Breathe Easier with Asthma Management: BEAM is designed to raise awareness about asthma and to educate youth and their parents or caregivers about the disorder and how best to manage it.
The Horizon Foundation for New Jersey created BEAM to raise awareness about asthma and to educate youth and their parents or caregivers about the disorder and how best to manage it. The Foundation made a $600,000 grant to the Boys & Girls Clubs in New Jersey to implement Phase 2 of the BEAM program in 16 Boys & Girls Club sites (see below) located in eleven counties where childhood asthma is prevalent. The program is serving 2,500 youth ages 5-18 from September 2015 through November 2016.
Why was BEAM created?
Research conducted by the Foundation, including commissioning a research paper and conducting interviews with 23 experts, indicated that asthma warrants greater attention given its burden on individuals, families and society. Because asthma attacks can be prevented and managed, the Foundation believes it can make a positive impact through the BEAM program in reducing asthma’s burden by:
- improving the quality of life for asthma sufferers and their families
- increasing awareness of the disease and its management and
- helping to control unnecessary health care costs, as most hospitalizations and Emergency Room visits for asthma can be avoided through better asthma management.
How BEAM works
A screening questionnaire is administered to parents to determine if a child may have asthma.
Boys & Girls Club staff are trained by the American Lung Association (ALA) to deliver age-appropriate, interactive curricula about asthma and its management. One curriculum was developed by the ALA for children with asthma and another, developed by the ALA for BEAM, is for non-asthmatic children.
Parents are provided with information on how to locate a doctor for further screening or treatment, regardless of income or insurance status.
Awareness about asthma and its management is increased among program participants and the general public through parent nights, public events, signage and media activities.
An independent evaluation of the program is being conducted to measure the program’s effectiveness and its impact on the participating children and their parents.
- Atlantic County: Boys & Girls Clubs of Atlantic City, Atlantic City
- Camden County: Boys & Girls Club of Camden County, Camden
- Cumberland County: Boys & Girls Club of Vineland, Vineland
- Essex County: The Salvation Army Boys & Girls Club of Newark Ironbound, Newark
- Essex County: Boys & Girls Clubs of Newark, Newark
- Essex County: Boys & Girls Club of West Orange, West Orange
- Gloucester County: Boys & Girls Clubs of Gloucester County, Paulsboro
- Hudson County: Boys & Girls Clubs of Hudson County, Hoboken
- Mercer County: Boys & Girls Club of Mercer County, Trenton
- Middlesex County: Boys & Girls Clubs of Perth Amboy, Carteret
- Monmouth County: Boys & Girls Clubs of Monmouth County, Asbury Park
- Passaic County: Boys & Girls Club of Clifton, Clifton
- Passaic County: Boys & Girls Club of Hawthorne, Hawthorne
- Passaic County: Boys & Girls Clubs of Northwest New Jersey, Haledon
- Passaic County: Boys & Girls Clubs of Paterson & Passaic, Passaic
- Union County: Boys & Girls Clubs of Union County, Plainfield
Asthma is a disorder that causes the airways of the lungs to swell and narrow. It is one of the most common, recurring childhood illnesses. Nearly 300,000 children in New Jersey have been diagnosed with asthma.
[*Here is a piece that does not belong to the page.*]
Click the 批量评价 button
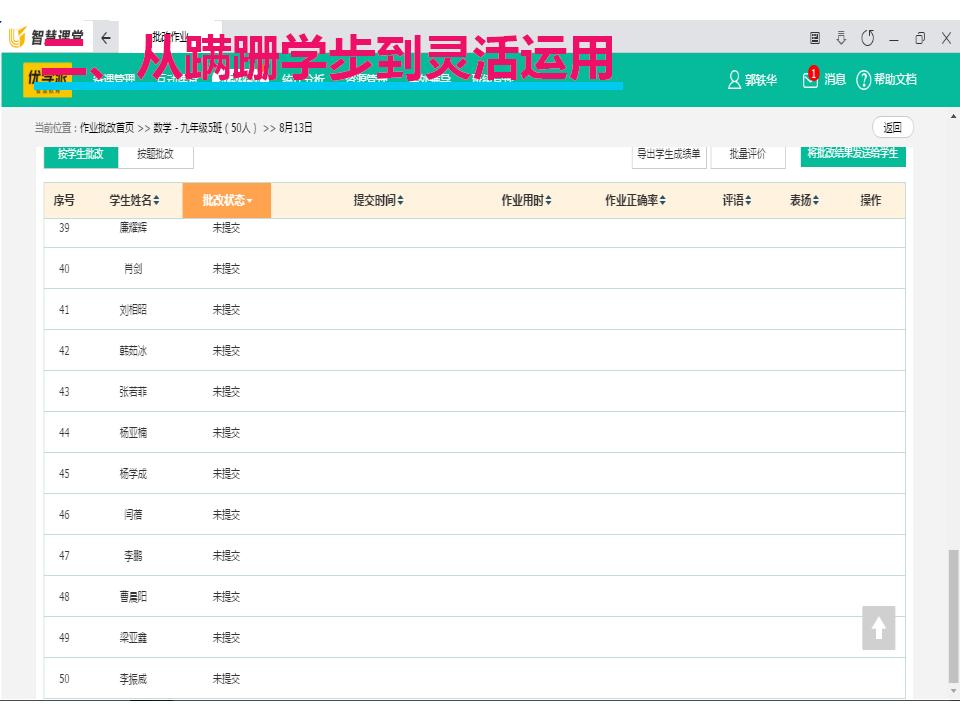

Common asthma symptoms include:
- Shortness of Breath
- Tightness in the chest
Common asthma triggers include:
- Tobacco smoke
- Dust mites
- Outdoor air pollution
- Cockroach allergen
- Pets (furry)
Symptoms can go from mild to severe and they differ from person to person. Each asthma attack can have different symptoms.
- Asthma is the most prevalent chronic illness among children.
- In 2009, one in seven New Jersey children under age 18 had suffered from asthma at some point in life, and one in 11 currently had asthma. Nearly two-thirds of children with the lifetime condition had current asthma: 295,000 and 188,000 children, respectively.
- Asthma is the leading cause of school absenteeism.
- Uncontrolled pediatric asthma accounts for over 600,000 Emergency Room visits in the United States each year.
- Asthma is responsible for the highest total costs of any preventable pediatric hospitalizations. Total annual spending for children’s asthma-related hospital visits in the United States is more than $300 million.
- In 2009, asthma accounted for a record 16,600 hospital stays in New Jersey and a record 52,800 Emergency Department visits, mostly involving young children.